[Stored items]

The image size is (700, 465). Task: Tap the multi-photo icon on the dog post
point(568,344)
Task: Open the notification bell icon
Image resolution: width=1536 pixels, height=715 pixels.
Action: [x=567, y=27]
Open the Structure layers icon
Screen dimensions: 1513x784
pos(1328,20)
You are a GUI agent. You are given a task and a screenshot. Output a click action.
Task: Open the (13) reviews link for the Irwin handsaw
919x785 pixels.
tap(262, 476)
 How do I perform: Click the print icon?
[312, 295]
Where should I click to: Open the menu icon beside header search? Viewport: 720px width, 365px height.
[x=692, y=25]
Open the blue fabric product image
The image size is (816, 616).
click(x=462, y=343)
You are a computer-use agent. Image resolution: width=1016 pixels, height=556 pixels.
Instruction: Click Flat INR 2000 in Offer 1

* Exercise instructions: Reproduce the full block of data exactly, omitting nothing.

* Task output:
The image size is (700, 465). Task: Tap the multi-photo icon on the dog post
point(568,344)
Task: Open the notification bell icon
Image resolution: width=1536 pixels, height=715 pixels.
Action: [x=567, y=27]
Open the Structure layers icon
Screen dimensions: 1513x784
pos(1328,20)
You are a GUI agent. You are given a task and a screenshot. Output a click action.
Task: Open the (13) reviews link for the Irwin handsaw
919x785 pixels.
tap(262, 476)
 How do I perform: Click the print icon?
[312, 295]
Where should I click to: Open the menu icon beside header search? Viewport: 720px width, 365px height.
[x=692, y=25]
Open the blue fabric product image
The image size is (816, 616).
click(x=462, y=343)
You are a computer-use agent. Image resolution: width=1016 pixels, height=556 pixels.
Instruction: Click Flat INR 2000 in Offer 1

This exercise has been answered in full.